Sosyalist Meclisler Federasyonu (SMF)’ye yapılan polis operasyonunda gözaltına alınıp tutuklananlardan Silivri 2 Nolu L Tipi Hapishanesi’nde bulunan Deniz Çakan, gazetemize gönderdiği mektupta; “ ‘ Kesin suç vardır’ dosyamızın ilk mahkemesine çıkacağız. SMF önceli DHF’yi terörize etmeye çalışanlara karşı halkımızı ve tüm kamuoyunu duyarlı olmaya çağırıyorum,” dedi.
15 Şubat Cuma Günü, Sosyalist Meclisler Federasyonu’nun üye ve taraftarlarının evlerine yapılan polis operasyonunda İstanbul’da Erçin Demir, Mertcan Kızıl, Rojda Özmen, Mehtap Demirçivi, Yusuf Demirçivi; Dersim’de ise Deniz Çakan gözaltına alınıp tutuklanmıştı.
Gözaltına alınanlardan SMF üyesi Deniz Çakan, gazetemize yolladığı; “Tecrit koşulları altında gelecek güzel günlerin bilinciyle ve dostların, yoldaşların dayanışması ile tecriti parçalamaya çalışıyoruz,” diyerek başladığı mektubunda; “Bildiğiniz üzere yaklaşık 3 ay önce ülkedeki devrimci demokratik yurtsever ve sosyalistlere dönük bir tutuklama ve gözaltı furyası daha yaşanmıştır. Trajikomik bir şekilde doldurulan tutuklama dosyaları bir kez daha sistemin gerçek yüzünü göstermiştir. Özellikle tutuklama furyasının yerel seçimler dönemine denk gelmesi tesadüfi değildir. ‘Hiçbir şey olmamışsa kesin bir şey olmuştur’ cümlesiyle hazırlanmış dosyalar ile kurumumuza dönük saldırılar hız kesmeden devam etmiştir,” ifadelerine yer verdi.
Kaypakkaya’yı anmaktan ve savunmaktan vazgeçmeyeceğiz!
Çakan, mektubunun devamında; “Hiçbir şey olmamışsa kesin bir şeyler olmuştur ”cümlesiyle hazırlanmış dosyalar ile kurumumuza dönük saldırılar hız kesmeden devam etmiştir. Tüm bu uygulamalar ne ilk ne de son olacaktır. Mevcut sistem içerisinde savcıyı hiç göremeden çok hızlı bir şekilde mahkemeye sevk edildik. Çok sessiz ve hızlı yargı reformu dedikleri bu uygulama olmalı! Mahkeme anında ise hakim, hiç konuşmadan çok ‘suskun’ bir şekilde mahkemeye çıkan 8 kişiyi tutukladı.

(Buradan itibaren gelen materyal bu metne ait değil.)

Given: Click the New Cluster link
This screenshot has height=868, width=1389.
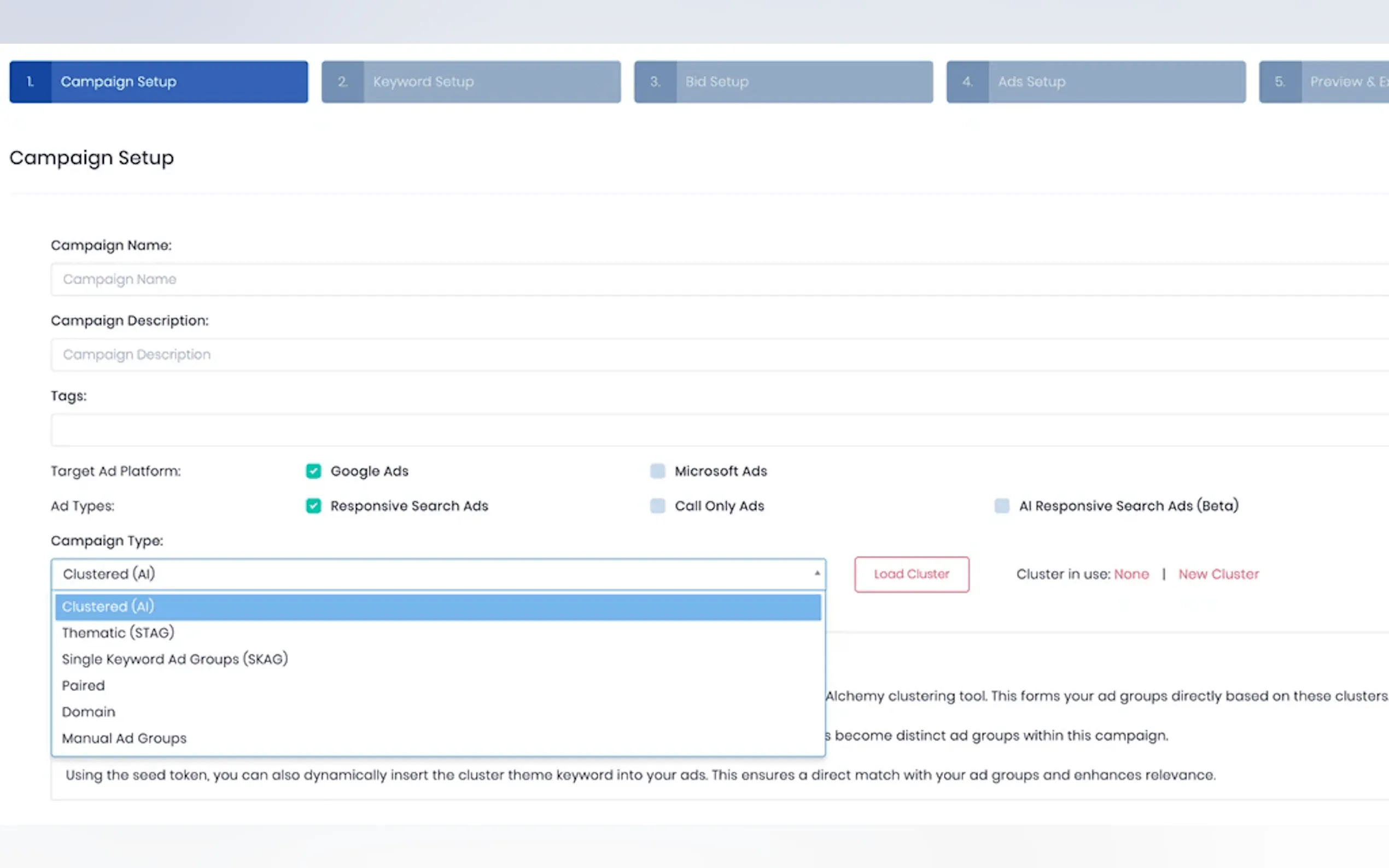Looking at the screenshot, I should (1218, 574).
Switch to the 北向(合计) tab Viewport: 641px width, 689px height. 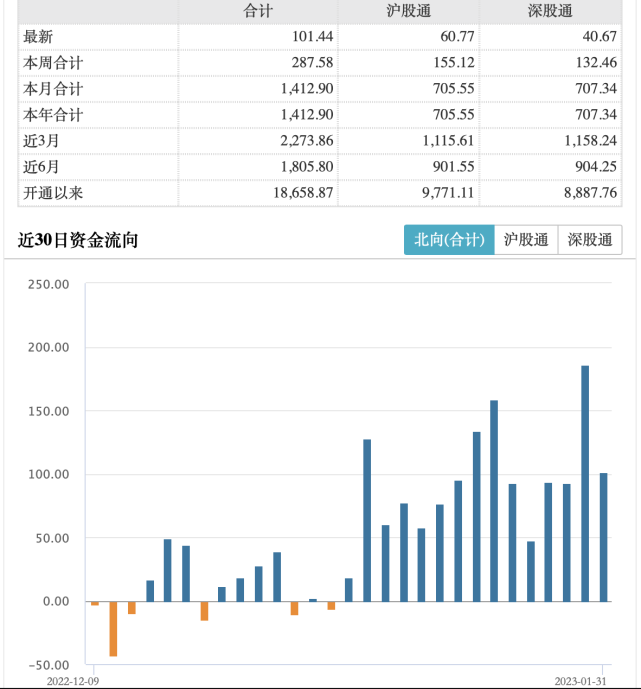pyautogui.click(x=449, y=240)
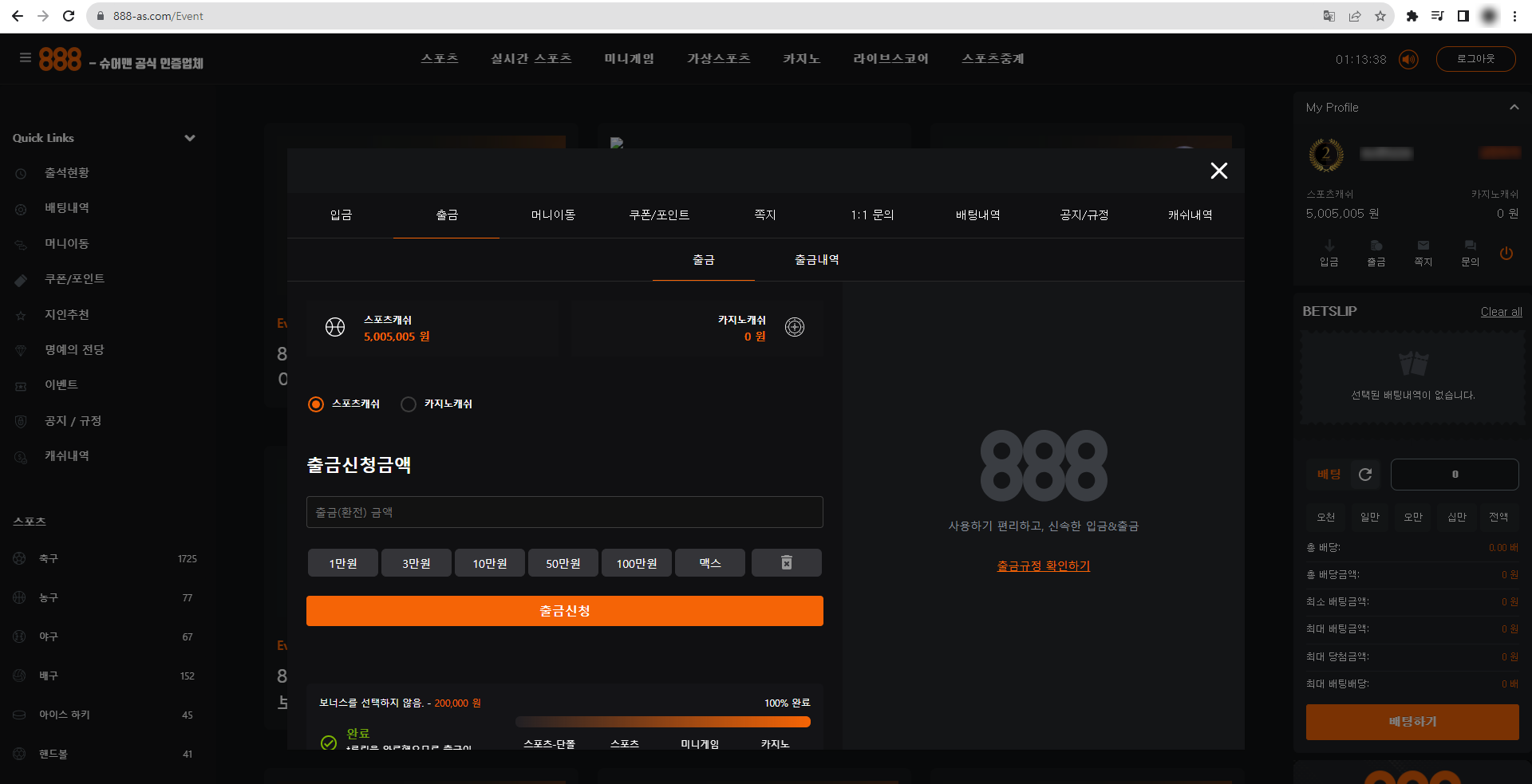This screenshot has height=784, width=1532.
Task: Open 입금 deposit icon in My Profile panel
Action: click(1328, 250)
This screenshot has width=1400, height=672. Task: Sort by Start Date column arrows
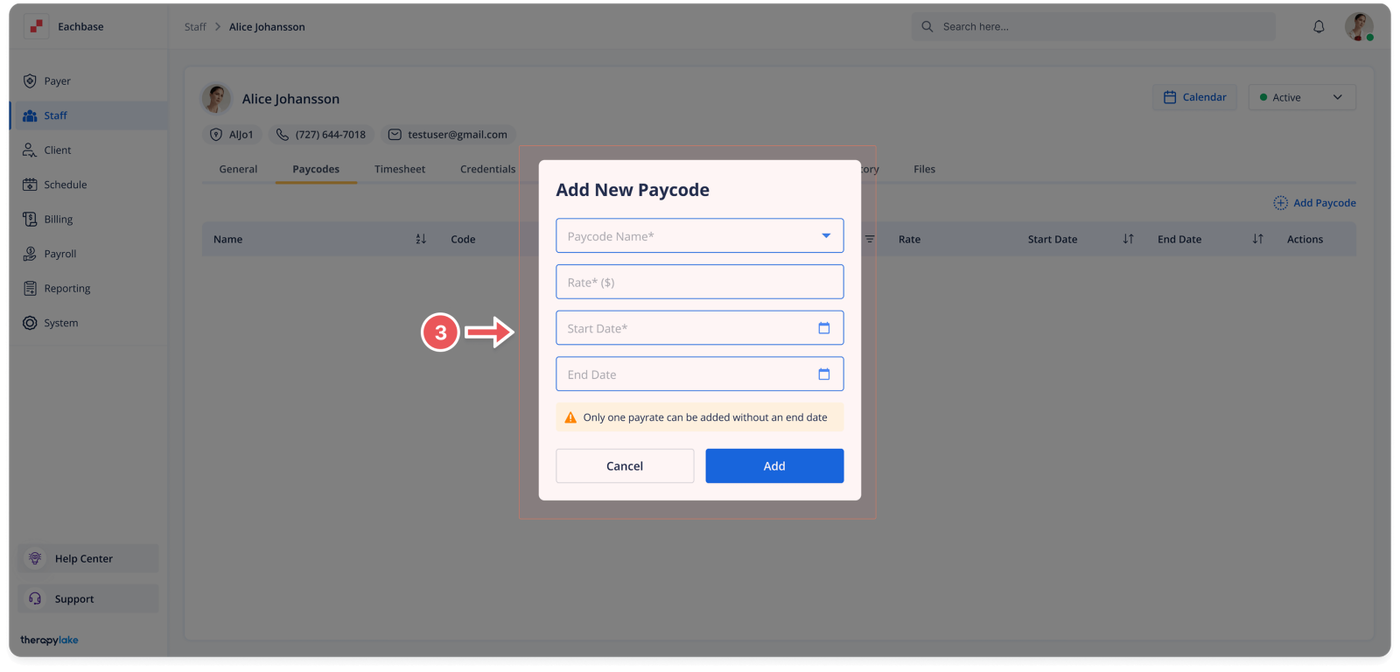pos(1128,239)
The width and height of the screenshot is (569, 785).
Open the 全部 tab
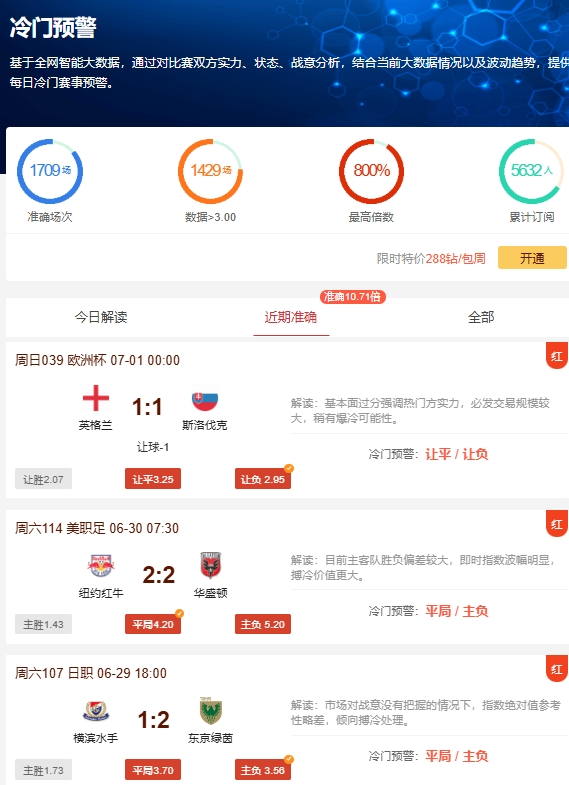click(481, 317)
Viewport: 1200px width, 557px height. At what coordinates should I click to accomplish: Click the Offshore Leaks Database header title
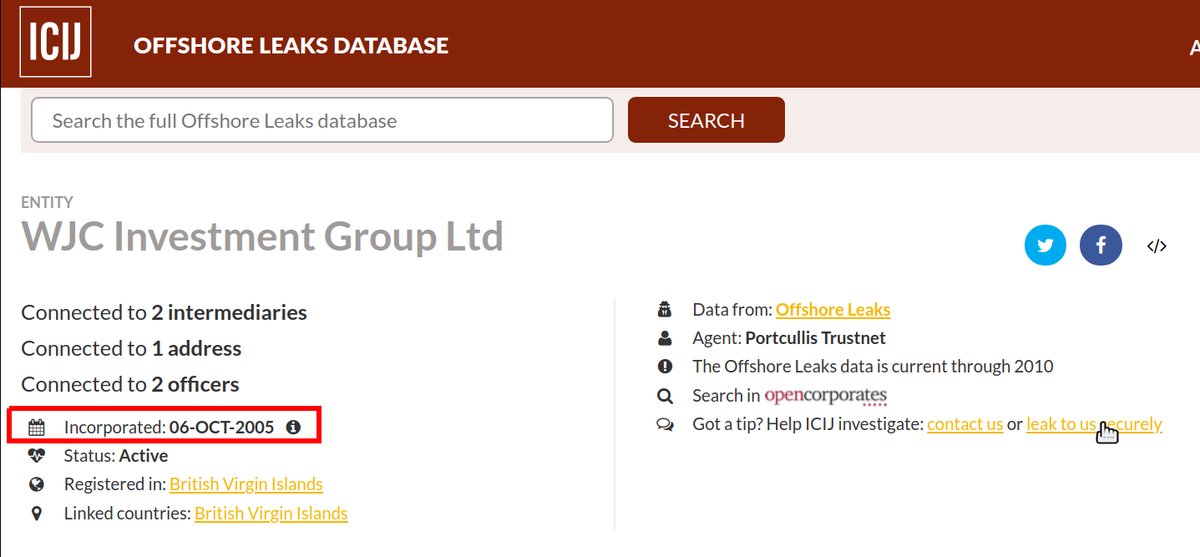291,46
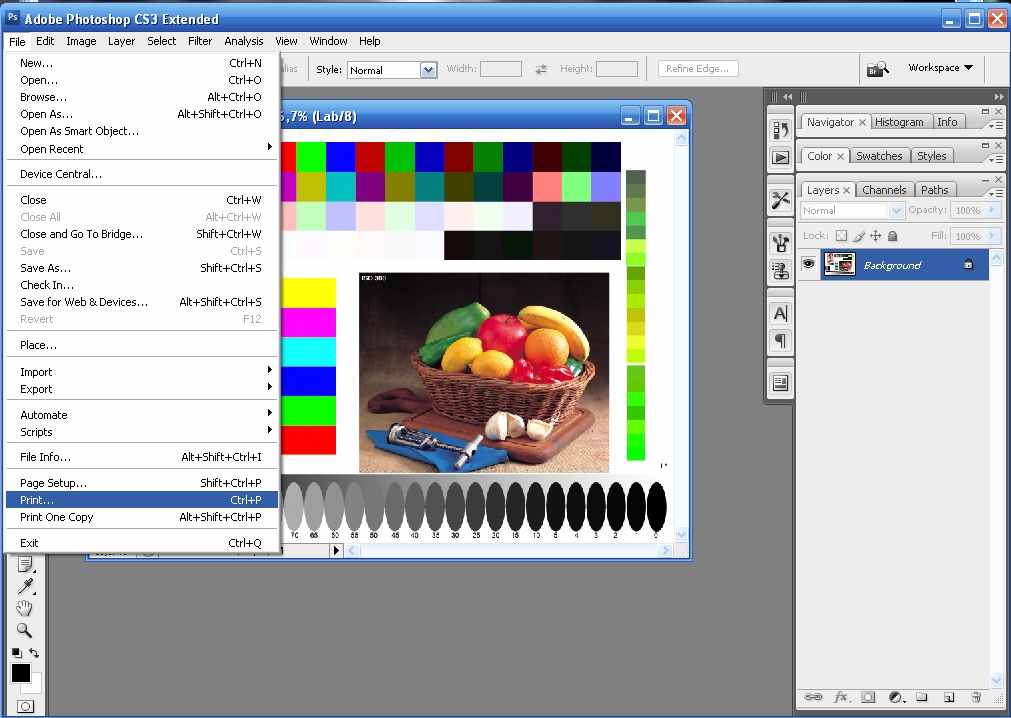Hide the Background layer with eye icon
This screenshot has width=1011, height=718.
point(808,265)
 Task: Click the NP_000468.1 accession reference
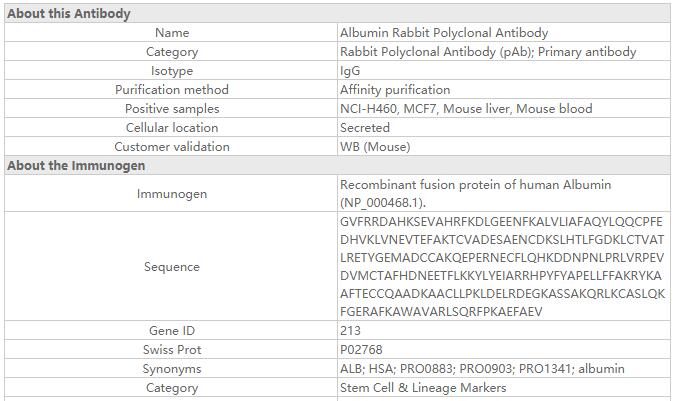(x=376, y=202)
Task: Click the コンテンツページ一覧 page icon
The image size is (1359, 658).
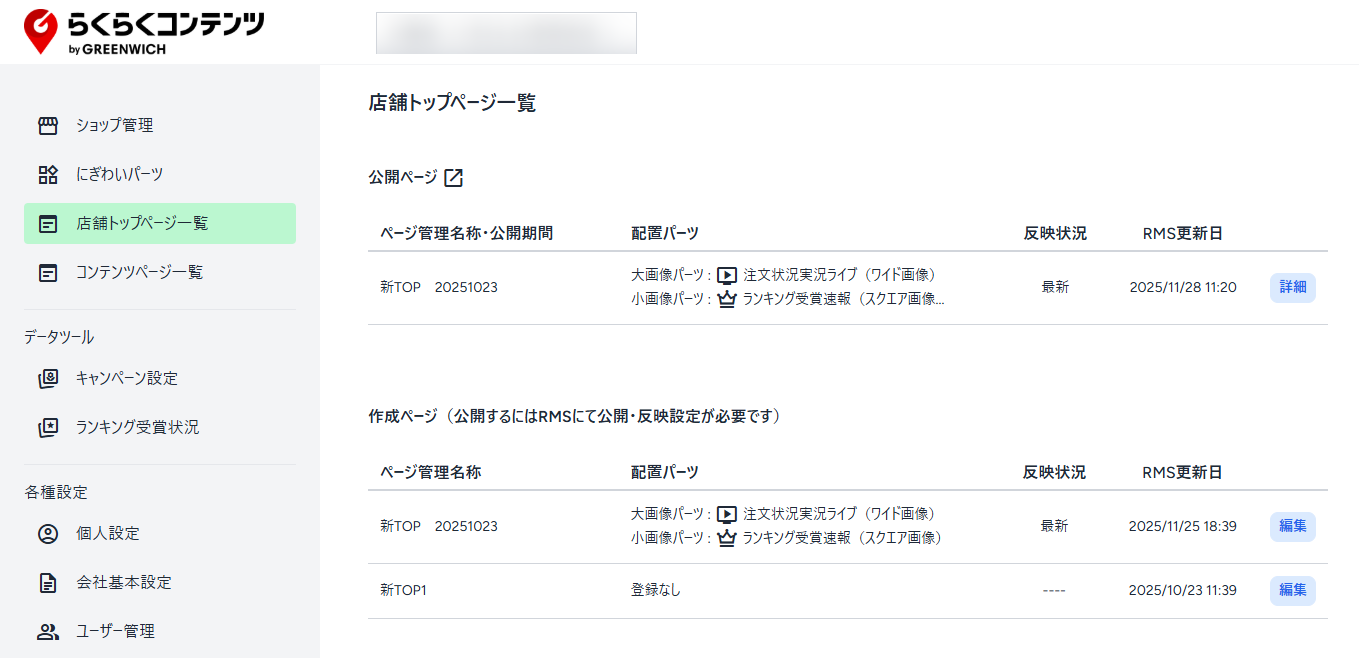Action: pos(48,273)
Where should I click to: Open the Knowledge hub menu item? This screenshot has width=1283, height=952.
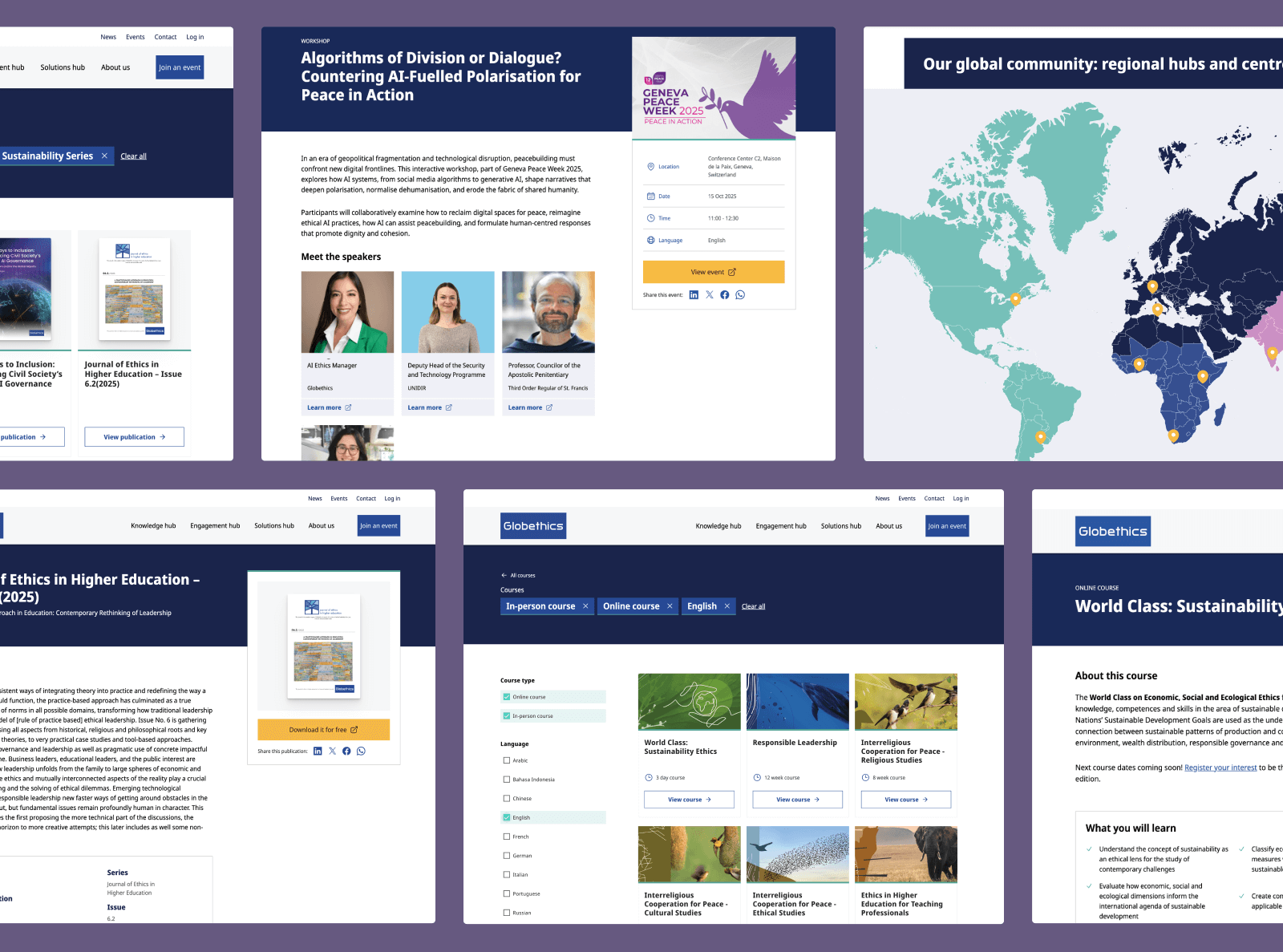pos(718,526)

Dosyada birçoğu ‘suç’ olmayan ama ‘kesin suç vardır’ söylemi ile konulan suçlar; Berkin Elvan’ı, İbrahim Kaypakkaya’yı, Gazi katliamında katledilenleri anmak, sosyal medyada Halkın Günlüğü çalışanı Mahir Gürz’ün tutuklandığı haberini paylaşmak, tutuklu yoldaşlarımıza özgürlük demek suç teşkil edilmiş dosyada. Hem hukuki hem de meşru zeminde hiçbiri suç değildir. Bu suçlamalar bizleri yıldırmak ve baskılamak için kullanılmak istenmiştir. Bizler katıksız ve kara kabuklu adalete karşı mücadelemizi sonuna kadar devam edeceğiz. Bulunduğumuz her alanda Kaypakkaya’yı anmaktan ve savunmaktan vazgeçmeyeceğiz. Berkini ve Gazi’yi anmaktan vazgeçmeyeceğiz. Bol, pişkin, verimli adalet gelene kadar mücadelemize devam edeceğiz.”